Marriages were to be celebrated before a priest. The archbishop rebuilt
Canterbury
cathedral in the Romanesque style, and introduced the monastic life to the
chapter.
He was succeeded as archbishop in 1093 by his
former pupil St Anselm of Bec, another Italian. The king, William Rufus,
delayed appointing an archbishop for some years so that he could enjoy the
revenues of the see. Anselm became involved in a prolonged struggle with the
king with regard to ecclesiastical revenues and appointments to Church offices.

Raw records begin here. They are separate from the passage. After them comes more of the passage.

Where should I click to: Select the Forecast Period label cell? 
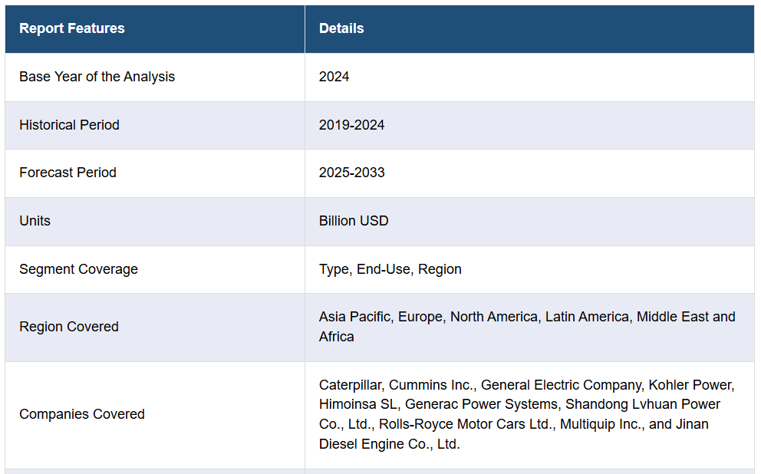(x=155, y=173)
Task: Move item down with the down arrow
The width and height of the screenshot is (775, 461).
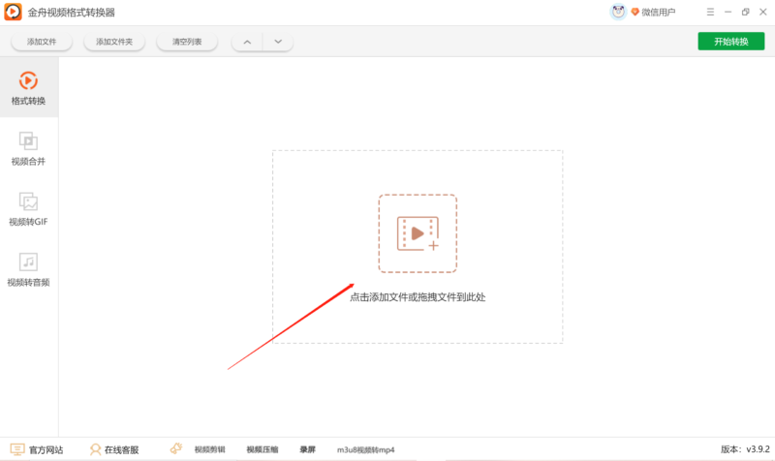Action: click(x=277, y=42)
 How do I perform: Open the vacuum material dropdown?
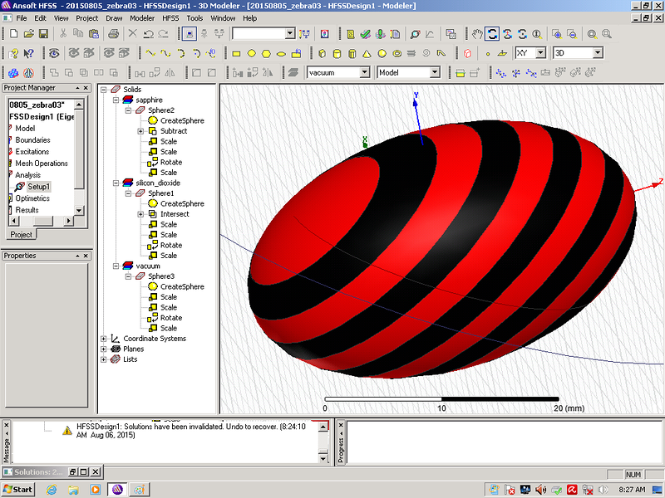point(364,73)
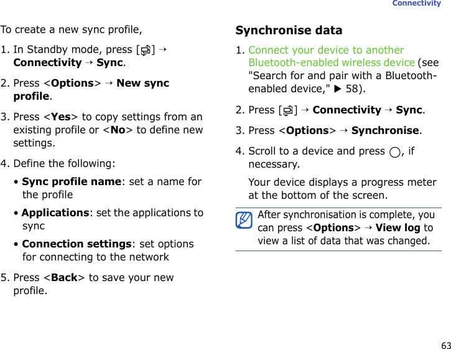Viewport: 451px width, 349px height.
Task: Click the bold Options text in the note box
Action: [x=334, y=228]
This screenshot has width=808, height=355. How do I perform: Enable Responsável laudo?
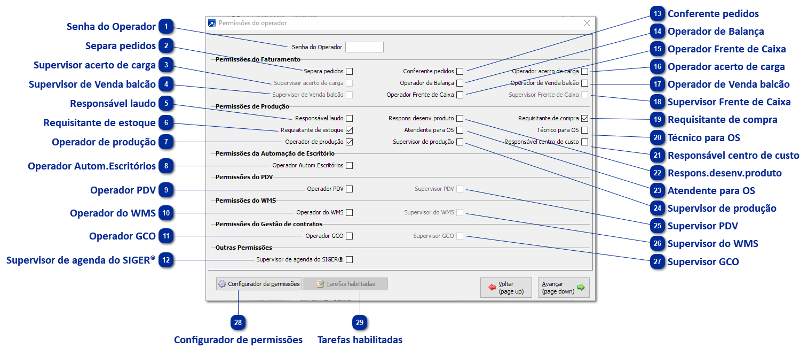[x=350, y=118]
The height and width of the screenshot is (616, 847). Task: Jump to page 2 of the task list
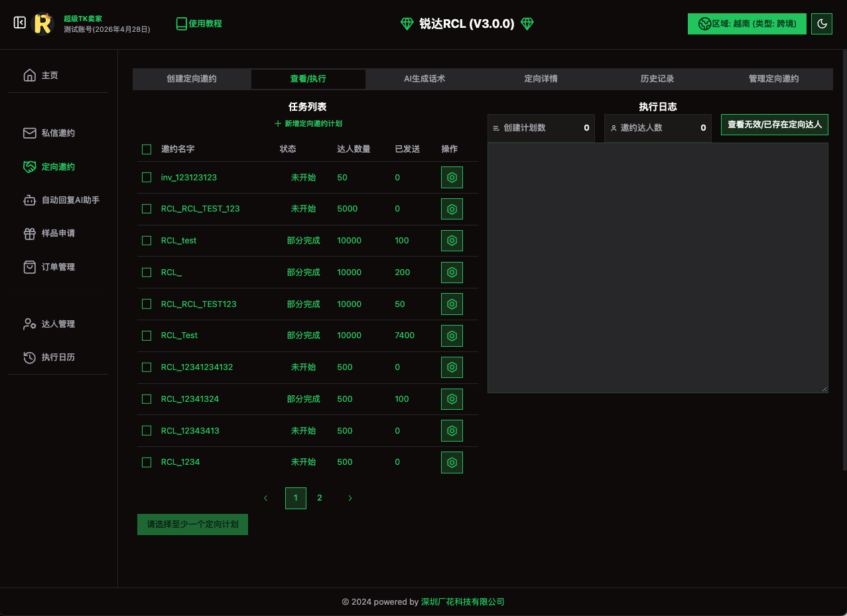[x=320, y=498]
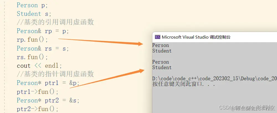Click the Microsoft Visual Studio 调试控制台 title
277x113 pixels.
click(196, 37)
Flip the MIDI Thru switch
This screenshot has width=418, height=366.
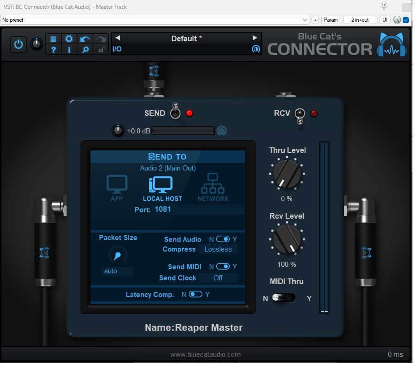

Anselm wished to go to Rome
to receive the pallium from the Pope. There were however two claimants to the
papal Throne and William reserved to himself the right to decide which was the true pope, claiming that this was also his father's
custom and right. Anselm got little support from the other bishops who
were royal appointees. After William was killed Anselm reached a practical
accommodation with his successor Henry I (1100 –1135) which stood until the
quarrel of Henry II with Thomas a Becket.
In Wales
the struggle of the leading chiefs to unite the whole of Wales under one ruler continued as in Ireland. By
1055 Gruffudd ap Llywelyn had united the north and
finally conquered the south. He was a warlike man, constantly attacking the
Vikings and the English. He pushed back English along the border, and in 1052
defeated a mixed body of English and Normans. The latter were serving Edward
the Confessor. Earl Harold, the future claimant to the throne gathered an army
against him. In 1063 Earl Harold attacked Wales, and
bribed a Welshman to murder Gruffedd, the man who had come closest to uniting Wales. In
1081 William the Conqueror received the submission of the Welsh princes. Having
received their submission, it meant that if ever afterwards they rebelled
against them he had the right to seize their lands. As the Normans well
knew, if they did not rebel of their own accord it would be easy to provoke
them into so doing. The Welsh did not
need any provocation.
After 1066 the Normans were
to spend the next two hundred years trying to conquer Wales.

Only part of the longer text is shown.